# DIY CO2 recipe



## chocological (Nov 13, 2012)

I've been using the one found here.. I forgot who made the recipe, but it's:
2 Liter bottle
1 1/2 cup sugar
1/2 tsp yeast
1/2 tsp baking soda 
Warm water, pretty much the same as yours.

Question: how big of an impact does brown sugar make over white?


----------



## Rocky5 (Jul 26, 2013)

Just joined here, been setting up a fluval spec v, any how here is my recipe.

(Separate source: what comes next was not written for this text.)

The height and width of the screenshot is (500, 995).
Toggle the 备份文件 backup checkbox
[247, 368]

Not sure how long it will last, will update, but its going strong about 1 bubble every 3 seconds (all I want, since my tank is only 19l (5USG))

CO2 Gen 2L

Water = 1.5L
Yeast = 1/2tsp
BKP = 1/4tsp
Sugar = 120g


----------



## jackalope5000 (Jul 21, 2013)




----------



## Rocky5 (Jul 26, 2013)

jackalope5000 said:


> Aquarium CO2 DIY With The Best Recipe!!! - YouTube


I tried this but there was little to no CO2 being pushed to my tank :-(


----------



## Darkblade48 (Jan 4, 2008)

Rocky5 said:


> I tried this but there was little to no CO2 being pushed to my tank :-(


You most likely have a leak somewhere along the line; I would double (and even triple) check for leaks.


----------



## herns (May 6, 2008)

Rocky5 said:


> I tried this but there was little to no CO2 being pushed to my tank :-(


I have DIY on my 2gal and the same thing happen when I put a second bottle as a "counter" (I forgot what its called). But without the bubble counter bottle, it ferments fast.


----------



## Rocky5 (Jul 26, 2013)

Darkblade48 said:


> You most likely have a leak somewhere along the line; I would double (and even triple) check for leaks.

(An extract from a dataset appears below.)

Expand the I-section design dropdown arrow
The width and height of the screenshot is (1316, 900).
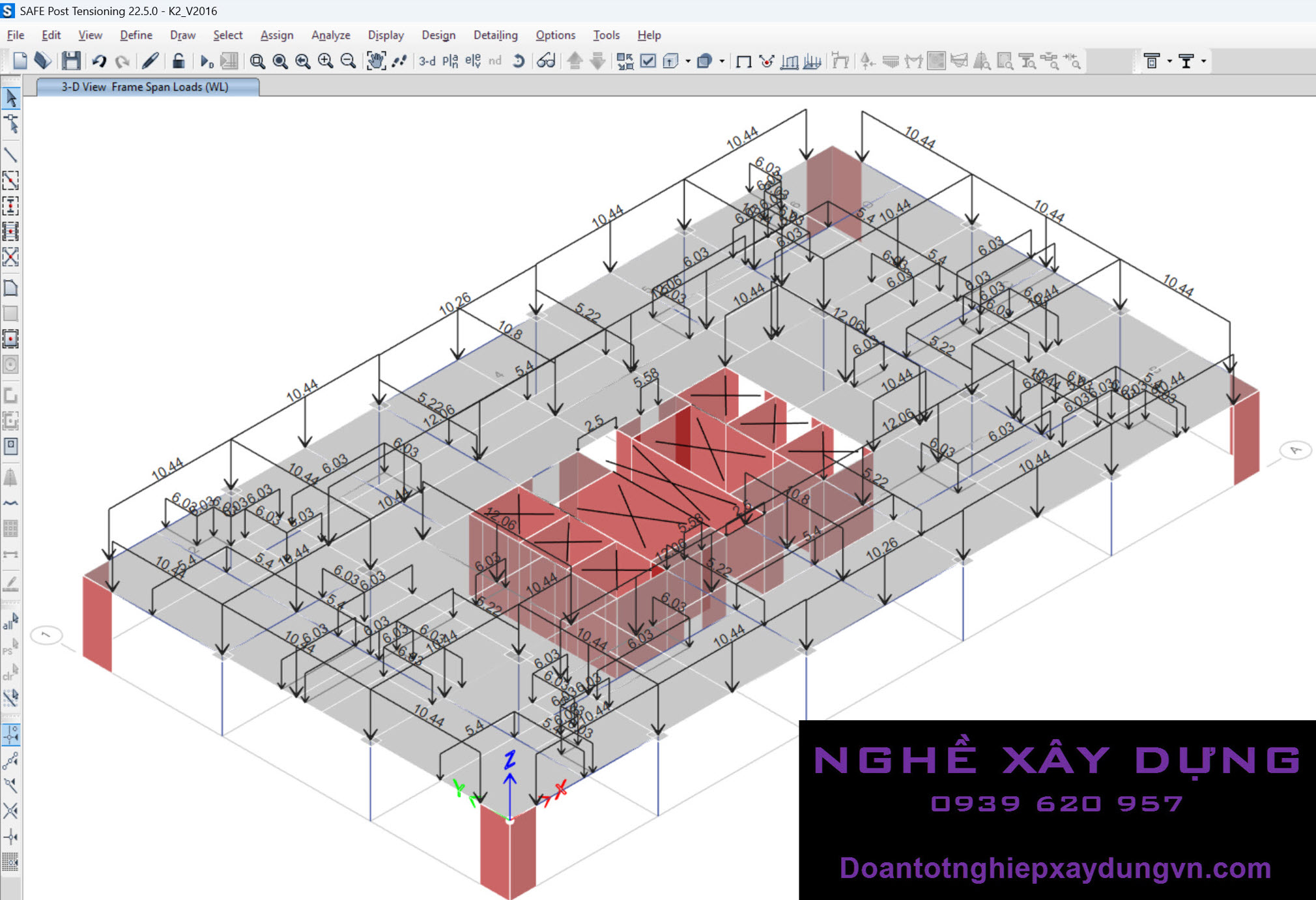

No leak, all caps are sealed with Teflon tape & tubes sealed with hot glue gun, it would seem there wasn't enough pressure to get past the second bottle & check valve. 

My above recipe is working great 1 bubble ever 3 seconds, this is what was aiming for. 



herns said:


> I have DIY on my 2gal and the same thing happen when I put a second bottle as a "counter" (I forgot what its called). But without the bubble counter bottle, it ferments fast.

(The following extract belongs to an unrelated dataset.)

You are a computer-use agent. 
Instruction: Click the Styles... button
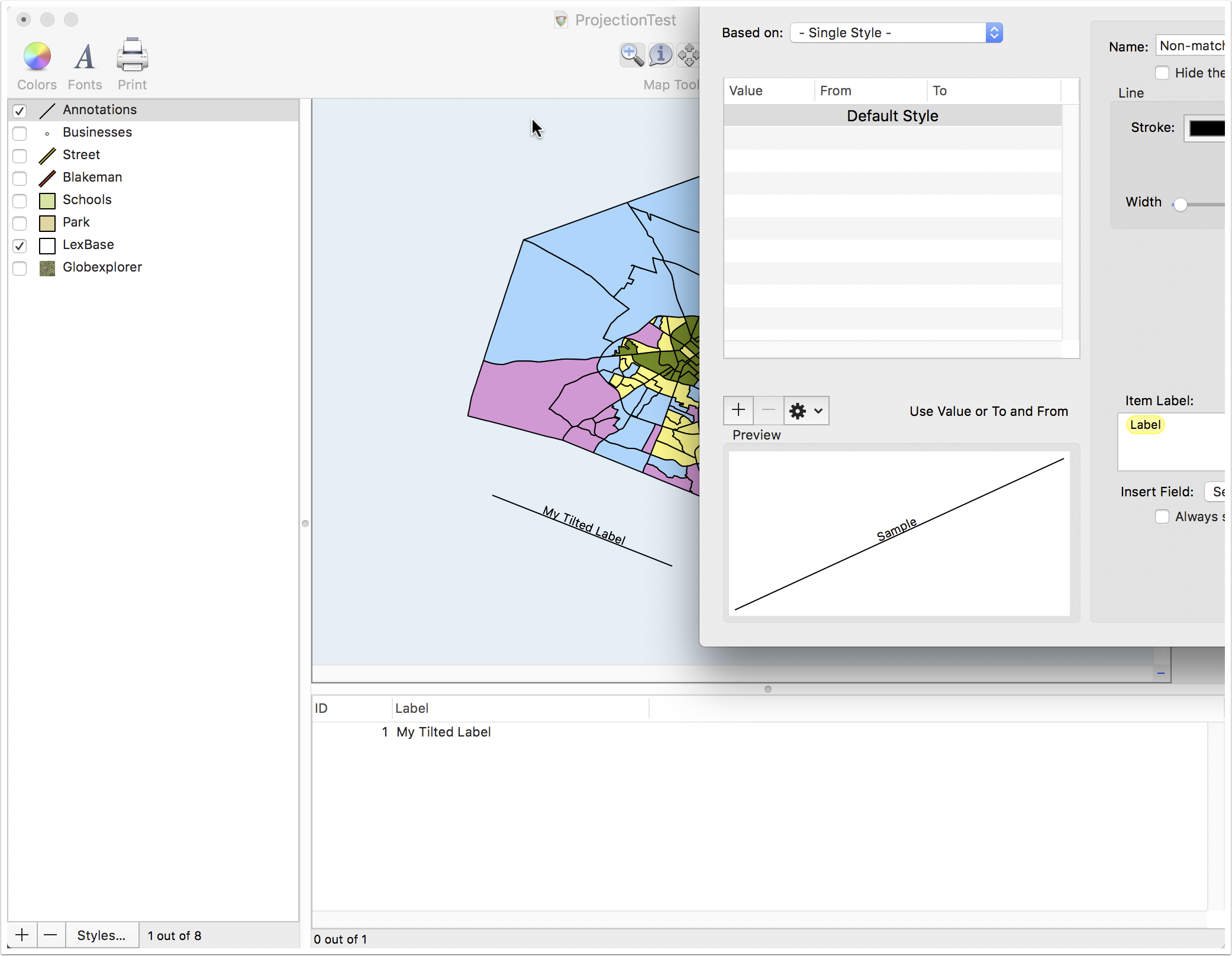click(102, 935)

Yeah I have a bubble counter using a small bottle & a check valve on the pipe going to the tank.

Here is my setup, I use a 1/2 inch tube about 6 inches long with an airstone at the bottom & the bottom blocked with some carbon filter wool, then do the same at the top but longer. I then point my filter nozzle at the top & the bubble get kept in the top part & with my above recipe I get 1 bubble every 2 seconds.

I use this till I get my SodaStream converter kit.


----------



## makoppel (Mar 31, 2013)

I have been reading through different threads about yeast recipes, yet still the best I've found is http://www.qsl.net/w2wdx/aquaria/diyco2.html#5 . Not because I've tried it out and seen working in real life, but the simple fact that yeast is a living thing the way you set it all up can make big different.
Could you also share your procedure to get yeast started and how you crate the mixture.


----------



## Mcg177 (Apr 6, 2011)

Anyone use the baking soda and viniger setups I've seen all over flea bay? I'm wondering how long they last 

Sent from my htc Inspire 4G using Tapatalk 4


----------



## jjt (Jan 5, 2013)

Mcg177 said:


> Anyone use the baking soda and viniger setups I've seen all over flea bay? I'm wondering how long they last
> 
> Sent from my htc Inspire 4G using Tapatalk 4


About 1 to 2 months from what I hear. Im using it for my 5g as well and its pretty stable too! 

Sent from my SAMSUNG-SGH-I317 using Tapatalk 2


----------



## Mcg177 (Apr 6, 2011)

Awesome I am in the process of making my own to try it out. 

Sent from my htc Inspire 4G using Tapatalk 4


----------



## dex14 (Jun 20, 2013)

I use the standard 2 cups sugar, but I dissolve it in hot water first. Then I take 1/2 tsp of yeast put in a cup, take warm water mix the yeast in that until it is completely mixed with the water, it should look like muddy water. After the sugar water cools until it is just warm to the touch, I add 1 cup of orange juice. Pour it in the 2 ltr bottle. Then I add 1 tsp ofbaking soda. Shake the solution until mixed, it wont take long everything is dissolved already just to mix the baking soda and o.j. I had bubbles in 20 minutes! I had this recipe going for over a week so far with no slowing of bubbles. The last batch lasted over a month.


----------